Calculate metrics globally by considering each element of the label indicator matrix as a label.

'macro':

Calculate metrics for each label, and find their unweighted mean. This does not take label imbalance into account.

'weighted':

Calculate metrics for each label, and find their average, weighted by support (the number of true instances for each label).

'samples':

Calculate metrics for each instance, and find their average.

sample_weight : H2OFrame or float, optional (default=None)

A frame of sample weights of matching dims with y_actual and y_predict.

y_type : string, optional (default=None)

The type of the column.

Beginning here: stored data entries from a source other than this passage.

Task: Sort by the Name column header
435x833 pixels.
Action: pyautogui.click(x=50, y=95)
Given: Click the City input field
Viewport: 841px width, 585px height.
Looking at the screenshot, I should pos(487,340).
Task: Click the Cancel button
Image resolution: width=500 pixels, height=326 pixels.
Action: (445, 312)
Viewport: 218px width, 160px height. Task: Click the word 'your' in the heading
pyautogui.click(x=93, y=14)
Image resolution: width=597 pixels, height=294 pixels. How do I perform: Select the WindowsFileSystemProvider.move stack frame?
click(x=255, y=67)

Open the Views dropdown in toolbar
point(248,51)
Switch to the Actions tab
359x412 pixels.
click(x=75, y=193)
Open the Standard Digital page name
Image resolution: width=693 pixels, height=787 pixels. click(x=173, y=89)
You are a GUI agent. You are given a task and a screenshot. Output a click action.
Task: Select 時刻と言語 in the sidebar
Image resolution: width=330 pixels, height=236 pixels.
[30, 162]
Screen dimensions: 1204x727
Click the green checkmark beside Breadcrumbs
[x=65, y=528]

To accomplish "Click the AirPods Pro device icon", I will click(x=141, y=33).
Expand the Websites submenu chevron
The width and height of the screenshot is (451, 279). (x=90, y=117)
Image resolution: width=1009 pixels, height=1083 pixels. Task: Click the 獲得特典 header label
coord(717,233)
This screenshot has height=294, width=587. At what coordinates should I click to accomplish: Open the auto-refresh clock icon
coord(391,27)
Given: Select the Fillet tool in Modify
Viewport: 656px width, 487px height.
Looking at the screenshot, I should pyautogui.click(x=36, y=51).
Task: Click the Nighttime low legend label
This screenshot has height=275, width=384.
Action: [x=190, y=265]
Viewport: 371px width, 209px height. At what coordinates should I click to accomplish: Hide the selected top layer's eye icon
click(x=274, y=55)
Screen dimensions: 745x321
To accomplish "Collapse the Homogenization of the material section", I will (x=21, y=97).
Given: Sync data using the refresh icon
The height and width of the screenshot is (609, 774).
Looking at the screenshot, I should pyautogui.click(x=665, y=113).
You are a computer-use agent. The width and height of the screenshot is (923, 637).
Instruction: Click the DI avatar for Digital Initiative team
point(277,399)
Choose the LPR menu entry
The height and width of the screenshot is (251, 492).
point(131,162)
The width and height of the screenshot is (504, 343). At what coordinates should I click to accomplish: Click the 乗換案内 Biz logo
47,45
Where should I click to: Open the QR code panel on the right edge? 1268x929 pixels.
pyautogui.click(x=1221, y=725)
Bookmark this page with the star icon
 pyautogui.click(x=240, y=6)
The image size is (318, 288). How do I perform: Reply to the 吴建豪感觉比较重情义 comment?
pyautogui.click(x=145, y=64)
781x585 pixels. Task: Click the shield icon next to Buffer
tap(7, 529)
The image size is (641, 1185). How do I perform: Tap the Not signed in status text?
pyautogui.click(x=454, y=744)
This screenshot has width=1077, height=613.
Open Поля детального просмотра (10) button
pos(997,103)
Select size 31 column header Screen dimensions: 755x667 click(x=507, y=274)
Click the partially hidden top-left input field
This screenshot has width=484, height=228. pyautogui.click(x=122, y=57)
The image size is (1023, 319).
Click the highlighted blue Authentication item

If None, will be determined.

Returns:

auc : float

.. versionadded:: 0.1.6 :

skutil.h2o.h2o_bincount(bins, weights=None, minlength=None)[source]

Given a 1d column of non-negative ints, bins, return a np.ndarray of positional counts of each int.

Parameters:

bins : H2OFrame

The values

weights : list or H2OFrame, optional (default=None)

The weights with which to weight the output

minlength : int, optional (default=None)

The min length of the output array

skutil.h2o.h2o_col_to_numpy(column)[source]

Return a 1d numpy array from a single H2OFrame column.

Parameters:

column : H2OFrame column, shape=(n_samples, 1)

A column from an H2OFrame

Returns:

np.ndarray, shape=(n_samples,) :

skutil.h2o.h2o_corr_plot(X, plot_type='cor', cmap='Blues_d', n_levels=5, figsize=(11, 9), cmap_a=220, cmap_b=10, vmax=0.3, xticklabels=5, yticklabels=5, linewidths=0.5, cbar_kws={'shrink': 0.5}, use='complete.obs', na_warn=True, na_rm=False)[source]

Create a simple correlation plot given a dataframe. Note that this requires all datatypes to be numeric and finite!

Parameters:

X : H2OFrame, shape=(n_samples, n_features)

The H2OFrame

plot_type : str, optional (default=’cor’)

The type of plot, one of (‘cor’, ‘kde’, ‘pair’)

cmap : str, optional (default=’Blues_d’)

The color to use for the kernel density estimate plot if plot_type == ‘kde’

n_levels : int, optional (default=5)

The number of levels to use for the kde plot if plot_type == ‘kde’

figsize : tuple (int), optional (default=(11,9))

The size of the image

cmap_a : int, optional (default=220)

The colormap start point

cmap_b : int, optional (default=10)

The colormap end point

vmax : float, optional (default=0.3)

Arg for seaborn heatmap

xticklabels : int, optional (default=5)

The spacing for X ticks

yticklabels : int, optional (default=5)

The spacing for Y ticks

linewidths : float, optional (default=0.5)

The width of the lines

cbar_kws : dict, optional

Any KWs to pass to seaborn’s heatmap when plot_type = ‘cor’

use : str, optional (default=’complete.obs’)

The “use” to compute the correlation matrix

na_warn : bool, optional (default=True)

Whether to warn in the presence of NA values

na_rm : bool, optional (default=False)

Whether to remove NAs

skutil.h2o.h2o_f1_score(y_actual, y_predict, labels=None, pos_label=1, average='binary', sample_weight=None, y_type=None)[source]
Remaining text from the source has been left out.